U.S. and Canadian stocks rose with commodities, as the American dollar retreated from a 14-year high amid speculation that the global economy is poised for faster growth.

The Dow Jones Industrial Average resumed its pursuit of 20,000 as American equities advanced for a second day to start the year. European shares were little changed amid signs the region’s deflation scare has abated, while emerging-market stocks climbed. South Africa’s rand and Brazil’s real were among the biggest beneficiaries of returning appetite for risk as the dollar rally stalled. Oil recouped some of the previous day’s slump while aluminum and nickel climbed.

With near-zero rates stifling returns in much of the developed world, emerging markets are a buy for BlackRock Inc. Price swings on the MSCI gauge of developing nations are at their narrowest since August, 2015. The optimistic mood could be upset should minutes of the U.S. Federal Reserve’s last meeting signal an accelerated path to higher rates when they are released later.

“The year has started with a stream of good macro stories which has justified a risk on position with investors,” said Andrew Milligan, head of global strategy at Standard Life Investments Ltd. in Edinburgh. He favours stocks and bonds of developed countries poised to benefit from a reflating U.S. economy that will boost the dollar over emerging markets.

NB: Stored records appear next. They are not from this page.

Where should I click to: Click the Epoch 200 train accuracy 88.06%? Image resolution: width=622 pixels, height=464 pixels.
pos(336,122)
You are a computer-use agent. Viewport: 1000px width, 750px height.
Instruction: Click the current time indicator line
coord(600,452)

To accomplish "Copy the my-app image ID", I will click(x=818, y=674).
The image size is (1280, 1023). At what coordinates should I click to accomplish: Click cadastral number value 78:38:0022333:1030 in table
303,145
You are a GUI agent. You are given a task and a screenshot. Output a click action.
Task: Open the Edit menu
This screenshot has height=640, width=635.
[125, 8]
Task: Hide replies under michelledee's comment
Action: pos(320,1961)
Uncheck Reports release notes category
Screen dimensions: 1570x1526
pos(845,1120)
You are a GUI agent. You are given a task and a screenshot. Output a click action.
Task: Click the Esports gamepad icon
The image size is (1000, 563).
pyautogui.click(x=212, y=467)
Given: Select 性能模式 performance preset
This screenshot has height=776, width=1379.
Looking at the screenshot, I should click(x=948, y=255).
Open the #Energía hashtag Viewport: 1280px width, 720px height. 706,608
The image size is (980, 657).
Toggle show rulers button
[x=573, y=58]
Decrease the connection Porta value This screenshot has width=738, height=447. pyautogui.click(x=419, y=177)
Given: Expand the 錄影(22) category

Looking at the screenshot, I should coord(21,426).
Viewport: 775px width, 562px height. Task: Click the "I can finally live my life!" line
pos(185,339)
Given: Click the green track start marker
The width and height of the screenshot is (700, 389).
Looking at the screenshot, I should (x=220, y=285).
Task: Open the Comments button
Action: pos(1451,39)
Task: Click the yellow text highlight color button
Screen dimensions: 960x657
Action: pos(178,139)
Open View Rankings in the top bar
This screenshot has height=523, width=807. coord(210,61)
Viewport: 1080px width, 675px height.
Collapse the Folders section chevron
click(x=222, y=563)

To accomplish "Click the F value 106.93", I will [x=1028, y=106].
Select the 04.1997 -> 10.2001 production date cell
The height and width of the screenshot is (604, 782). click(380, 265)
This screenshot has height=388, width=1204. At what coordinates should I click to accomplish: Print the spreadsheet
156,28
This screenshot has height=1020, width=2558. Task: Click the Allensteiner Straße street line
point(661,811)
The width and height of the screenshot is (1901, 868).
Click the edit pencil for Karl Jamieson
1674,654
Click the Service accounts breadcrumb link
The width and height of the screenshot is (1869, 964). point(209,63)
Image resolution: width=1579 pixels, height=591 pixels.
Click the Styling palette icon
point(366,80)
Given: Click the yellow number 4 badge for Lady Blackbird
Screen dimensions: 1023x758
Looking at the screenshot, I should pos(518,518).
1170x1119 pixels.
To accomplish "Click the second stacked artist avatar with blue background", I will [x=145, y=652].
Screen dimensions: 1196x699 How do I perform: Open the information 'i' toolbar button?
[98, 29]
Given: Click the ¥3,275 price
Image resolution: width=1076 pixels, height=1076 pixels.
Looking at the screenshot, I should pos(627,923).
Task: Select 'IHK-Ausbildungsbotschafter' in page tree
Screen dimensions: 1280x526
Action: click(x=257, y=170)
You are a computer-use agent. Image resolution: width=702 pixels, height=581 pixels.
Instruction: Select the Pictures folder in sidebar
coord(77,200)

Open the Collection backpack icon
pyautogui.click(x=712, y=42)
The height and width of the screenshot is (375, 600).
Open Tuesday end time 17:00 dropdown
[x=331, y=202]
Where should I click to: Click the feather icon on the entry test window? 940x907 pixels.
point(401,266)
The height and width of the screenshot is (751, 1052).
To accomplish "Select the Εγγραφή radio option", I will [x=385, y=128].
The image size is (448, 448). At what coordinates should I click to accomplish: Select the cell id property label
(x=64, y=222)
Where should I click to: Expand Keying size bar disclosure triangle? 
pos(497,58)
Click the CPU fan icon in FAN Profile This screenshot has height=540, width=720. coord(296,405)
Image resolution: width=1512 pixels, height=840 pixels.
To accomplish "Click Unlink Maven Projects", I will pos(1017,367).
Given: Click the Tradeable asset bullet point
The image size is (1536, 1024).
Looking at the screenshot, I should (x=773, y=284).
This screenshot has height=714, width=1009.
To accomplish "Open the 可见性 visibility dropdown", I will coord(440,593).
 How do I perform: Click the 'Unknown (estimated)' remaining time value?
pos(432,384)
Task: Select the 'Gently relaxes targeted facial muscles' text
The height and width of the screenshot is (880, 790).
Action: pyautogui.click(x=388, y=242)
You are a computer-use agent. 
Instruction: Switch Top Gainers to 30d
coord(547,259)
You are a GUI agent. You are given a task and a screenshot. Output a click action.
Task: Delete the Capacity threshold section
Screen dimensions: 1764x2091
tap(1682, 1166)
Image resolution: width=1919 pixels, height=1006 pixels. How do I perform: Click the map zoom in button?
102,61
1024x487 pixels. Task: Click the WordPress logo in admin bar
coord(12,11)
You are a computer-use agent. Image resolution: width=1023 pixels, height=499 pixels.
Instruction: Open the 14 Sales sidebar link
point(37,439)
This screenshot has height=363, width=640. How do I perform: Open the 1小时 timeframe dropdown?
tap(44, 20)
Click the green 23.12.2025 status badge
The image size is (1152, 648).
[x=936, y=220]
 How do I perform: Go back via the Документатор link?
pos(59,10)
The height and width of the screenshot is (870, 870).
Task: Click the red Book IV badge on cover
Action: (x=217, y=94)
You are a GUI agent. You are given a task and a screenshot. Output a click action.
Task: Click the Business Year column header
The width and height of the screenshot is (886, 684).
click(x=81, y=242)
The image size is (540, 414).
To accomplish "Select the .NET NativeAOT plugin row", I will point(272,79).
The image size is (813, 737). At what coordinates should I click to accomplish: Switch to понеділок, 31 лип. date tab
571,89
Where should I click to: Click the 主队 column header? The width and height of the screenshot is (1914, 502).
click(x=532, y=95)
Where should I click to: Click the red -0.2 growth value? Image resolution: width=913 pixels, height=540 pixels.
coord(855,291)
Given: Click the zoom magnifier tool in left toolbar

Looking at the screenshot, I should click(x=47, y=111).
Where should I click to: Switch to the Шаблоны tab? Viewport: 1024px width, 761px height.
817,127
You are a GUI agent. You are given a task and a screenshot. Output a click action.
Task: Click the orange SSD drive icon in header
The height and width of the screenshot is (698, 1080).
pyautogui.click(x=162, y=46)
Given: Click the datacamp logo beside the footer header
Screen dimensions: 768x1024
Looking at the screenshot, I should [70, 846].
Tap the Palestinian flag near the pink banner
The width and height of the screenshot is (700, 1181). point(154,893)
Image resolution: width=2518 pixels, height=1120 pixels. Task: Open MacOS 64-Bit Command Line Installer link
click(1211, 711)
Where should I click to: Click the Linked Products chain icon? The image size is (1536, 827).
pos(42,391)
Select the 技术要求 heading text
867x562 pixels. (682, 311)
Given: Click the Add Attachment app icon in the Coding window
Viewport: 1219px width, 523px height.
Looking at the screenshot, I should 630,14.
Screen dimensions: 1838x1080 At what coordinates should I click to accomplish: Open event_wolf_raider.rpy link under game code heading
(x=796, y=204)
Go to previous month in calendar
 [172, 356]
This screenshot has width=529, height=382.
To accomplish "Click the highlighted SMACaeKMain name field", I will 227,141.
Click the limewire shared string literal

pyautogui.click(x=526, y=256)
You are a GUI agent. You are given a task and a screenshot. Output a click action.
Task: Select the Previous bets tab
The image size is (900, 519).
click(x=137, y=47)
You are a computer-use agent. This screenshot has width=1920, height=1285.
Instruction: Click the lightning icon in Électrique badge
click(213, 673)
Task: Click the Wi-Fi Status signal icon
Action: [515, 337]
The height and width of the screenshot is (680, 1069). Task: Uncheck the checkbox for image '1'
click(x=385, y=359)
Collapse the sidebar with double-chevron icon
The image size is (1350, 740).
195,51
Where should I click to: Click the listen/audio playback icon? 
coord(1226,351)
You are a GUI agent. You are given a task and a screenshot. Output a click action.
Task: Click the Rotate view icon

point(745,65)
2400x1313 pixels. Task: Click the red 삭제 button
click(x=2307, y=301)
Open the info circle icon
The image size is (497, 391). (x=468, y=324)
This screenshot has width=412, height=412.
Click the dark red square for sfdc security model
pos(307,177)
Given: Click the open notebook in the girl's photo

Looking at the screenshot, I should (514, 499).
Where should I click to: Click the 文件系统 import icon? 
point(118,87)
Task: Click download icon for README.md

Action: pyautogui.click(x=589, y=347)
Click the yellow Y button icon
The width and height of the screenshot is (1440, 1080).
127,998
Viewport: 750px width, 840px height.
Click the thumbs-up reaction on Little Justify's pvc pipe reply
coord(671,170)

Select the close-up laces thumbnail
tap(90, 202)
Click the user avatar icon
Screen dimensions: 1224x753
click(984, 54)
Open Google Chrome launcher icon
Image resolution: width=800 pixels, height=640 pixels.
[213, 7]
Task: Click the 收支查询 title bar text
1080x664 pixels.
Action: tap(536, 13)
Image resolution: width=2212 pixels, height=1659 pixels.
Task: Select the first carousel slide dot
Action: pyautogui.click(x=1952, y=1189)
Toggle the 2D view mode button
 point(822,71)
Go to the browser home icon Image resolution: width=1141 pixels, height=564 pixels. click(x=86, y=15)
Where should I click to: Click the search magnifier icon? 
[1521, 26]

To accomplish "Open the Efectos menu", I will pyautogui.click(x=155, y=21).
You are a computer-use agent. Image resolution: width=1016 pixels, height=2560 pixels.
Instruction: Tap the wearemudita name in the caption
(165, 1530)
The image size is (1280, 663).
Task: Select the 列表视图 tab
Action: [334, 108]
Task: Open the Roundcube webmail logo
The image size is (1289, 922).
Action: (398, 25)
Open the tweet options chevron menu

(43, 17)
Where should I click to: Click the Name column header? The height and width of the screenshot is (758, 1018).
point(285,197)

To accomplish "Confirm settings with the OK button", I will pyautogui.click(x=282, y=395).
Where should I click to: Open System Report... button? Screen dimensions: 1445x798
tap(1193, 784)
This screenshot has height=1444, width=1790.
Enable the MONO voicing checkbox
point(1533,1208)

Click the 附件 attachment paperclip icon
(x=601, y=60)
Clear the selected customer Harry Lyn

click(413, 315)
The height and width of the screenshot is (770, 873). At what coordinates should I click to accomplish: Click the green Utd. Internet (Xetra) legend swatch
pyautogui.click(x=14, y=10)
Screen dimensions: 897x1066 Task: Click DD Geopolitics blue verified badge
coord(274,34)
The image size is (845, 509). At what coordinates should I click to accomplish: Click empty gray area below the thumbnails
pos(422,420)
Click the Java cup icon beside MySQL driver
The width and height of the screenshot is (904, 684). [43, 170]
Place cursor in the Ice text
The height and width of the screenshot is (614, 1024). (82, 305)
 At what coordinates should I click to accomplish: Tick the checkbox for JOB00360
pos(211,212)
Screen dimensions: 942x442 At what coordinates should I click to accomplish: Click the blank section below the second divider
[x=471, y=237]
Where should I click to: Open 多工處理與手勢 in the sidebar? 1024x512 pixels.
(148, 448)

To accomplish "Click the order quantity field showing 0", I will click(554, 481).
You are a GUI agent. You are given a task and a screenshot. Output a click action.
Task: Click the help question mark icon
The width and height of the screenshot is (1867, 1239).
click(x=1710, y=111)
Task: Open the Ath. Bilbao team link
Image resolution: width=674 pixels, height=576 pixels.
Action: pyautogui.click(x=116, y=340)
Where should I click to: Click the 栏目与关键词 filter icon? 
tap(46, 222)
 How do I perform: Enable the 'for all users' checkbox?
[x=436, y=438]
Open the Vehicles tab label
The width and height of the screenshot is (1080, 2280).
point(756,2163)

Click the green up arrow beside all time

The Dow climbed 33.89 points, or 0.17 per cent to 19,915.65.The S&P 500 Index rose 9.2 points, or 0.4 per cent, to 2,267.03 in New York. The Nasdaq gained 29.14 points or 0.54 per cent to 5,458.23.

Canada’s main stock index opened higher on Wednesday, a day after hitting a 20-month high, as industrial and materials stocks gained and Encana Corp. jumped on an upward revision to its margin forecast.

The Toronto Stock Exchange’s S&P/TSX composite index was up 63.5 points, or 0.41 per cent, at 15,466.53 shortly after the open. Six of its 10 main groups were higher.

Consumer-discretionary and industrial shares paced early gains, while phone stocks slipped.

The Stoxx Europe 600 Index edged lower after Tuesday entering a bull market. Retailers led declines, with Next Plc tumbling 12 percent after cutting its annual profit forecast.

The MSCI Emerging Market Index gained for the seventh time in eight sessions and touched a three-week high.


The rand strengthened 1.5 per cent, the most among 24 emerging market currencies tracked by Bloomberg. The real gained almost 1 per cent.

China’s yuan rose 0.8 per cent in offshore trading on speculation of contingency plans by the government to support the yuan and curb capital outflows.

The U.S. Dollar Index was 0.4 per cent lower after touching its highest level since at least 2005.

The euro rose 0.3 percent in its first gain against the dollar this year after the region’s inflation accelerated in December at the fastest pace since 2013.

Citigroup Inc. strategists said in a Jan. 3 note to clients that “Russia and South Africa could be outperformers” in developing Europe, “but it might still be a bumpy ride for EMFX as the relatively hawkish FOMC signal from mid-December permeates.”


Initially crude oil futures climbed as much as 1.2 per cent in New York after tumbling 2.6 percent Tuesday. By 10 a.m. (ET) is slide 0.1 per cent to $52.28.

Gold was up 0.5 per cent after jumping 1 per cent in New York Tuesday while copper jumped 1.5 per cent.


U.S. Treasury notes due in 2026 edged lower, with the yield up two basis points to 2.46 per cent.

European bonds were mixed after the inflation data, with 10-year bund yields at 0.25 per cent.

The cost of insuring highly rated corporate debt against default dropped to the lowest since Sept. 9. The Markit iTraxx Europe Index of credit-default swaps on investment-grade companies declined one basis point to 69 basis points. A gauge of swaps on high-yield companies fell two basis points to 280 basis points, the lowest since July 2015.